Mohamed Hegazy 475038edfc
security-guidance: emit HTTP error codes + fix sdk_bootstrap phase/err encoding
Fills two failure-visibility gaps in plugin telemetry.

## Gap 1: HTTP errors from _call_claude invisible

Before: a 4xx/5xx response from the LLM API caused `_call_claude` to
return None and produce ZERO fingerprint in tengu_hook_plugin_metrics.
A failed call looked identical to "no review needed". The recent
deprecation-400 outage (PR #2105, output_format → output_config.format,
#2098) was invisible in aggregate dashboards until a user manually
reported errors from their debug log. Cohort-specific or partial
outages would never show up in BQ.

Fix: add `http_err_last` (most recent status) and `http_err_count`
to the existing `_USAGE` accumulator in `_base.py`. `_usage_metrics()`
snapshots them whenever count > 0 (skip-path no-pollute contract
preserved when count == 0). All `_call_claude` error sites now call
the new `_record_http_error()` helper alongside the existing
`_last_call_claude_http_error` module-state assignment.
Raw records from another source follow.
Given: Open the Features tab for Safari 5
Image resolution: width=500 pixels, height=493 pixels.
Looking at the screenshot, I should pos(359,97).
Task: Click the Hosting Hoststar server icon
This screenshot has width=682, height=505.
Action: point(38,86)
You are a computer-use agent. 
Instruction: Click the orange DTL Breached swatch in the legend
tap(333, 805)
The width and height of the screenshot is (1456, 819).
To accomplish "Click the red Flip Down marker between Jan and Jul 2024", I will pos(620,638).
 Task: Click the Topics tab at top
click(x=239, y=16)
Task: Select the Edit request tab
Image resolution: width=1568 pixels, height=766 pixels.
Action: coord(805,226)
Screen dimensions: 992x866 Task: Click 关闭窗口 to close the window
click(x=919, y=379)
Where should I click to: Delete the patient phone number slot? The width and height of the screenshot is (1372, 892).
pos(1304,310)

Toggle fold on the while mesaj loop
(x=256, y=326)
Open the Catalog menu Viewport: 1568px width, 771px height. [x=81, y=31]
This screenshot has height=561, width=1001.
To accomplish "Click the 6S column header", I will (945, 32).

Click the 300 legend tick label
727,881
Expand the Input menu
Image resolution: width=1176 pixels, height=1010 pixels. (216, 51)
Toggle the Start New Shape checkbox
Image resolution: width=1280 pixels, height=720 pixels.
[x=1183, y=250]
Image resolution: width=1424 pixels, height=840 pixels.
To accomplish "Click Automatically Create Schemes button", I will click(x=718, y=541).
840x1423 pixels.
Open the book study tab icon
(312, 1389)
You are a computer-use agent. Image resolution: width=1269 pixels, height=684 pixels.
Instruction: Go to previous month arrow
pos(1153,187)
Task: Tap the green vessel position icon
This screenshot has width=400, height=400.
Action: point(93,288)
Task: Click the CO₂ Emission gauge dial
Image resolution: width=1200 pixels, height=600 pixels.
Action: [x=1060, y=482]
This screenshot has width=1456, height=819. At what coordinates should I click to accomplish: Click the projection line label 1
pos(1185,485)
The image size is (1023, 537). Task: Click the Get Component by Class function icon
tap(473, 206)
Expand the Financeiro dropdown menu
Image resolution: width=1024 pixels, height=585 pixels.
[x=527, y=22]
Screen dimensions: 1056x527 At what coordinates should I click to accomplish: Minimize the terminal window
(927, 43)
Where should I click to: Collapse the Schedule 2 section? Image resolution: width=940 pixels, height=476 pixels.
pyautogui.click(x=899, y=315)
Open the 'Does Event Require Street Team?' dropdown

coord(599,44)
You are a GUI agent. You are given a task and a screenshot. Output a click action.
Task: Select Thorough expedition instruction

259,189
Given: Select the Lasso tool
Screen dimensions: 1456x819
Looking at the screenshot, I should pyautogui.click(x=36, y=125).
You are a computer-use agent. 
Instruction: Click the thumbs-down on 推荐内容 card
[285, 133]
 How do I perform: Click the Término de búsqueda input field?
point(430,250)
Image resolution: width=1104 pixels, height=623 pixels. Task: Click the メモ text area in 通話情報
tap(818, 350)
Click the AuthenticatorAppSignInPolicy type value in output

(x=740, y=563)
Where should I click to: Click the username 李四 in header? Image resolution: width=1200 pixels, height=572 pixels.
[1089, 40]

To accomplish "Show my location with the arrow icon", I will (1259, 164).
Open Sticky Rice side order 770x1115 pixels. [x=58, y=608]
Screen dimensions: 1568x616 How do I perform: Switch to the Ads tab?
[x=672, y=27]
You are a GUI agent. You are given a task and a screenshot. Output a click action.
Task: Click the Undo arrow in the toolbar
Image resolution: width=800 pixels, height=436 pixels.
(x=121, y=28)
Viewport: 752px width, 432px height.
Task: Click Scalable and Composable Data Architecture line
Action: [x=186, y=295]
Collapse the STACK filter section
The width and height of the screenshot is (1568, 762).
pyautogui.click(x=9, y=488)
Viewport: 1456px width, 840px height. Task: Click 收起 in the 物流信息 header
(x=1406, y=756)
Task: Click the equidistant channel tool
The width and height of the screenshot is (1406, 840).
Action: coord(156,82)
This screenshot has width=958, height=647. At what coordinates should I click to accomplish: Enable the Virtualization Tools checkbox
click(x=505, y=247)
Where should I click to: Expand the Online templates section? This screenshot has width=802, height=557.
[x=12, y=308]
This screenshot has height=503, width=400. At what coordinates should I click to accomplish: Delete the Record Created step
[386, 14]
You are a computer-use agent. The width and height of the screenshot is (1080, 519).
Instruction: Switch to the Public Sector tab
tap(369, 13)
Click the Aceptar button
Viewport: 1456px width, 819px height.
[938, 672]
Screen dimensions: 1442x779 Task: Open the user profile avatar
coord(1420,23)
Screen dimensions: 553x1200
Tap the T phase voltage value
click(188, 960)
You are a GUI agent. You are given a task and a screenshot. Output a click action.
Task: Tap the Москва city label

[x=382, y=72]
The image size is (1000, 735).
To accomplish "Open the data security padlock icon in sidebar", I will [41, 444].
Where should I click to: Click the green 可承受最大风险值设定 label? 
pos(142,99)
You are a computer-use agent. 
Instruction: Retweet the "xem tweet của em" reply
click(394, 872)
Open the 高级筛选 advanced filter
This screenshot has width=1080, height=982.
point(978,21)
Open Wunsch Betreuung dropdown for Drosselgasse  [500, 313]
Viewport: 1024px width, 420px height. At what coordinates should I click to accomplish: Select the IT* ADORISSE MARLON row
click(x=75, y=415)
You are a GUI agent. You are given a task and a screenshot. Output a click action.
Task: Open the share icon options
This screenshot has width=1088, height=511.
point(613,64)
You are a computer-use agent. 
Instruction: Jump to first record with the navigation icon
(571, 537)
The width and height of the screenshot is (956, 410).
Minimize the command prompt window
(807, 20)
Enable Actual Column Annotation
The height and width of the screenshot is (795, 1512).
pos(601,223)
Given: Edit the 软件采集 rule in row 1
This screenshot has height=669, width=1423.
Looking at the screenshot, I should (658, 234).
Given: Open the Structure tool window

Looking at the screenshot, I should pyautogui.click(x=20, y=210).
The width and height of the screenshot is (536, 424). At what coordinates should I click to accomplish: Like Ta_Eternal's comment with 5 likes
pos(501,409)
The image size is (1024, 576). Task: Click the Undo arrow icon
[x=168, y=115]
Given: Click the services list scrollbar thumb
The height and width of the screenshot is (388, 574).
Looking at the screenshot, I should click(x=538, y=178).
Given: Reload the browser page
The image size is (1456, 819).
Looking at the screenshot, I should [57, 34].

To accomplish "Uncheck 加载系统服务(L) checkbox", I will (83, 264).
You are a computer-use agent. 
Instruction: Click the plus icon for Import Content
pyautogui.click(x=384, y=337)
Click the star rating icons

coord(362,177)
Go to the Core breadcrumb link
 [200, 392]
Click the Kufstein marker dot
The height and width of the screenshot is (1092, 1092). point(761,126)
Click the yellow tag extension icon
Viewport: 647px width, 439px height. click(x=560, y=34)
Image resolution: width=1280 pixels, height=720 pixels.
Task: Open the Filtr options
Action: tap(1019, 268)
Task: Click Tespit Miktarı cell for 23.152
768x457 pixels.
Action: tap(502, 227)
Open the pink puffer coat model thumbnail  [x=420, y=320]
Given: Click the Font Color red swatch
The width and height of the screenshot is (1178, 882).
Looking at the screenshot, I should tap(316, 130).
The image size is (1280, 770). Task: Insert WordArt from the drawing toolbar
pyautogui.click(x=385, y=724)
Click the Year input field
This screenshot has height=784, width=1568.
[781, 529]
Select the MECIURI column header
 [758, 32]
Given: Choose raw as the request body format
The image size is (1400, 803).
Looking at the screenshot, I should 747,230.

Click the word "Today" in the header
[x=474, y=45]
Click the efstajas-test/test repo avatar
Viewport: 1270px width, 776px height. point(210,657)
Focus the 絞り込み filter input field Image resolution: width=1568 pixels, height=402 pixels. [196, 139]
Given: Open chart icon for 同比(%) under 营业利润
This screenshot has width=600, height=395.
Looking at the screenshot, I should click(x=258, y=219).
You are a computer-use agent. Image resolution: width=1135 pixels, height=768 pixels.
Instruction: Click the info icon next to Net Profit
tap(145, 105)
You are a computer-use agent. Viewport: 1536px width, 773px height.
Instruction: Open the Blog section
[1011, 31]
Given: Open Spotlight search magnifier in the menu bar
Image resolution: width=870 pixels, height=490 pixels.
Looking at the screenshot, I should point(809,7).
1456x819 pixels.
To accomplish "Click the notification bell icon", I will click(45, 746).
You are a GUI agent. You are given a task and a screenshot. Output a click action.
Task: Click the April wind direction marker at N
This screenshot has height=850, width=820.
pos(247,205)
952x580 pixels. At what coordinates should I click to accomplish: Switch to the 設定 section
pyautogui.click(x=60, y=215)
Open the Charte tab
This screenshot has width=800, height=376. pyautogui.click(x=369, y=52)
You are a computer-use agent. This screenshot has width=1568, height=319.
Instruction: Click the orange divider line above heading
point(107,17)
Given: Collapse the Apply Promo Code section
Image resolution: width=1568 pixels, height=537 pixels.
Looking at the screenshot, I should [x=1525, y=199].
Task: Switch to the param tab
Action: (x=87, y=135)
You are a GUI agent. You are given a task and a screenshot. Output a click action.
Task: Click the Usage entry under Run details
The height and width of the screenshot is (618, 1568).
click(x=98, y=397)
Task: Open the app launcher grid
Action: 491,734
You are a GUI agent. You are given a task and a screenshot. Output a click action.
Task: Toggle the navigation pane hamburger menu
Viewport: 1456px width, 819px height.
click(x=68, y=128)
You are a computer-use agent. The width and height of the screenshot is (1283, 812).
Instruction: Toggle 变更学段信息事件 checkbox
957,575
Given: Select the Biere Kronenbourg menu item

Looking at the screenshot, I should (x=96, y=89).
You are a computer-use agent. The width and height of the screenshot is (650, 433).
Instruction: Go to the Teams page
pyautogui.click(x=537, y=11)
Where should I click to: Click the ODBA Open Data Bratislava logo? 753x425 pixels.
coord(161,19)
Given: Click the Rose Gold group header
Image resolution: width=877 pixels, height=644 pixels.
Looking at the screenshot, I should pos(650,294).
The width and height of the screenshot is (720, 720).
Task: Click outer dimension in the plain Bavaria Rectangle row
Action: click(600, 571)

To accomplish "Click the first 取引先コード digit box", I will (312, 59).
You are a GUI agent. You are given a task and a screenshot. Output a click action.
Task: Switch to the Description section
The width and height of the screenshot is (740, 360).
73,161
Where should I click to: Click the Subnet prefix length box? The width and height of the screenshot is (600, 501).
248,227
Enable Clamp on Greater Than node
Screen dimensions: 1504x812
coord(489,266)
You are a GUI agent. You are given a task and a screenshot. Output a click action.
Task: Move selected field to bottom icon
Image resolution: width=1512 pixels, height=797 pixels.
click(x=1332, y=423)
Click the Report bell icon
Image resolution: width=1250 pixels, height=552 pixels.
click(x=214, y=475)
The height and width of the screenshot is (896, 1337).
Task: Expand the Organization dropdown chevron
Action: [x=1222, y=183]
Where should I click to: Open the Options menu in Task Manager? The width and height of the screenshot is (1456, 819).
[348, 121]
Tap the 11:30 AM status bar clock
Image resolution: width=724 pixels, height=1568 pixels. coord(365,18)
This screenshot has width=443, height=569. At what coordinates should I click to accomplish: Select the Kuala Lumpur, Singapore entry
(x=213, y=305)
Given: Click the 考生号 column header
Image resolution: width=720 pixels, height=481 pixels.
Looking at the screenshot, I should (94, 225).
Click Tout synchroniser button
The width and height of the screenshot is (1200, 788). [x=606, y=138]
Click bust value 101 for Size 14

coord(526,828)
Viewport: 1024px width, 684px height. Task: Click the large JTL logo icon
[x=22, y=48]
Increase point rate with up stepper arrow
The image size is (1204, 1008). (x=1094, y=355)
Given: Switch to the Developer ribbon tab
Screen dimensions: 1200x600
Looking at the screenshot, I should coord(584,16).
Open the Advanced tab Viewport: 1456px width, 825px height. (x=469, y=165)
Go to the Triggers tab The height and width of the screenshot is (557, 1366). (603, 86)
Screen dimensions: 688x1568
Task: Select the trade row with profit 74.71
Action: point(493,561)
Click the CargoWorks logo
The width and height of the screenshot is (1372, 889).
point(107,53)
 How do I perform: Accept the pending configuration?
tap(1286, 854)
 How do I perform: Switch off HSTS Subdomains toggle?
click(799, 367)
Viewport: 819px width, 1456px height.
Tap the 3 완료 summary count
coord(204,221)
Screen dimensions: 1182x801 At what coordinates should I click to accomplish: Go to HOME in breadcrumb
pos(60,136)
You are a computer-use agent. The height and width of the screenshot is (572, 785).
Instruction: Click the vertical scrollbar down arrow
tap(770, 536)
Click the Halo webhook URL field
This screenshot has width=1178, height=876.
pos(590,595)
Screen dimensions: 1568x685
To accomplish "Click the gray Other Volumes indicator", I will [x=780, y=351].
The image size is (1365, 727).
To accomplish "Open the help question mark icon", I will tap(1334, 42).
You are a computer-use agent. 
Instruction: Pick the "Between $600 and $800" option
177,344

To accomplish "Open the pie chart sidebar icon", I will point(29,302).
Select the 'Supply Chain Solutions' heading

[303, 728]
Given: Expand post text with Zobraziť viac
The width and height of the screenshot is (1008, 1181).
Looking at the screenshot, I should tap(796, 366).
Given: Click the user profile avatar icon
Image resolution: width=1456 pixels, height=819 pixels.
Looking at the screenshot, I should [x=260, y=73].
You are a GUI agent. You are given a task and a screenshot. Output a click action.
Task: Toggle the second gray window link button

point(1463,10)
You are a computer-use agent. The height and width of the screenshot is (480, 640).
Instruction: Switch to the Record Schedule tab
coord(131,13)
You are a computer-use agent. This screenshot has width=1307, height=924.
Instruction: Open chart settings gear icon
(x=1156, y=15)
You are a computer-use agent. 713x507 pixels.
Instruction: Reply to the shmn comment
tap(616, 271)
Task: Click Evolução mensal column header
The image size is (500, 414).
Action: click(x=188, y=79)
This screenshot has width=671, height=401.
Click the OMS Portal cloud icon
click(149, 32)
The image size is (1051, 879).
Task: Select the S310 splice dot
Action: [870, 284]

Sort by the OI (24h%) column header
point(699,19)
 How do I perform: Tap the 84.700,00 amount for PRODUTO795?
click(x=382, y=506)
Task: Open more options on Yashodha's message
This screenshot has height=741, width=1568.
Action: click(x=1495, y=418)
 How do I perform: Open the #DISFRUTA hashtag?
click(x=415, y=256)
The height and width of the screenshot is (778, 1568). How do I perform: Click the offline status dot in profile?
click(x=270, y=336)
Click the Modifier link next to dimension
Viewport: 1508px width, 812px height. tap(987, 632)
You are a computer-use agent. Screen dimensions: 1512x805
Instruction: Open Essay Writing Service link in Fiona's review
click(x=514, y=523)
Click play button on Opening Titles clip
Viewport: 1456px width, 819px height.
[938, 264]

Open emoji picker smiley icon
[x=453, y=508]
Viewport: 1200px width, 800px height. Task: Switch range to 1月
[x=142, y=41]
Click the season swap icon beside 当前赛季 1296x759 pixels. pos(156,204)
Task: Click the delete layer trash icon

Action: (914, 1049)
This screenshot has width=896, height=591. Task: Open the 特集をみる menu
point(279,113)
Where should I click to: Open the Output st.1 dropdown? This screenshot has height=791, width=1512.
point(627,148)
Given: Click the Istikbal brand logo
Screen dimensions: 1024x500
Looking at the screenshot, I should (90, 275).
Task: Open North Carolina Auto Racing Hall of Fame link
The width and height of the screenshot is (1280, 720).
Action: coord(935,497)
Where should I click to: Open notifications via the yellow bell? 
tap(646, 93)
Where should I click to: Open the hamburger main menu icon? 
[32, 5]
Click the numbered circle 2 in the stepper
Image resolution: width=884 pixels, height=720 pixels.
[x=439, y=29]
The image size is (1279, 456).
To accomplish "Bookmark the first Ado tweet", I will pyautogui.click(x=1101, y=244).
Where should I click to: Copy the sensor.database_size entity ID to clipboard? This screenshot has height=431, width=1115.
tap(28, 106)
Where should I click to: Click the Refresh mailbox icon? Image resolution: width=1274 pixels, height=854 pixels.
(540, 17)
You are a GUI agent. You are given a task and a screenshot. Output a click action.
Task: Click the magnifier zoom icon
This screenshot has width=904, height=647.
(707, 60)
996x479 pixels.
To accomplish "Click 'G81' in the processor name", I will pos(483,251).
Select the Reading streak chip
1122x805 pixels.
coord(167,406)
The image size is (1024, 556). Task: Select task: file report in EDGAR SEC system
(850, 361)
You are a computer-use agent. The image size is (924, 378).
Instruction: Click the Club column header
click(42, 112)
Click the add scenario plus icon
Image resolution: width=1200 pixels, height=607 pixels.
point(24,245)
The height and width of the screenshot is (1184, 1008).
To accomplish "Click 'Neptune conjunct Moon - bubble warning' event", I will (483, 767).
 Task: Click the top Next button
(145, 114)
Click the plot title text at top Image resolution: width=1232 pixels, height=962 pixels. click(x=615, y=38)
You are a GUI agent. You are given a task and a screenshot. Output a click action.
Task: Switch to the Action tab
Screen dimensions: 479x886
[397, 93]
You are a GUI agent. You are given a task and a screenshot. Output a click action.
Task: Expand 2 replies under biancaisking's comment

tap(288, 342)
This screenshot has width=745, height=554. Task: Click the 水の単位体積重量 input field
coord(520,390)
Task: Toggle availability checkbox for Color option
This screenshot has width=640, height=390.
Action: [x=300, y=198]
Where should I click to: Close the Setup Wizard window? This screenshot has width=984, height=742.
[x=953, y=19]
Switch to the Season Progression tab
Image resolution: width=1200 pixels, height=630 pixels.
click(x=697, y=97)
Now any future API failure category is queryable in BQ in real time:

  SELECT
    DATE(server_timestamp, "America/Los_Angeles") AS d,
    CAST(JSON_VALUE(additional_metadata, "$.http_err_last") AS INT64) AS code,
    COUNT(*) AS n
  FROM ... WHERE event_name = "tengu_hook_plugin_metrics"
    AND JSON_VALUE(additional_metadata, "$.pluginId") LIKE "%security-guidance%"
    AND JSON_VALUE(additional_metadata, "$.http_err_count") IS NOT NULL
  GROUP BY d, code ORDER BY d, n DESC

## Gap 2: sdk_bootstrap_phase / sdk_bootstrap_err always NULL in BQ

Before: ensure_agent_sdk.py emitted these as strings (e.g. "pip",
"dns_fail"). CC's plugin-metrics pipeline silently drops
plugin-emitted string values — only bool|finite-number plugin metrics
reach BigQuery. (CC-core fields like `subscription_type` are exempt
because they're injected downstream of plugin validation.)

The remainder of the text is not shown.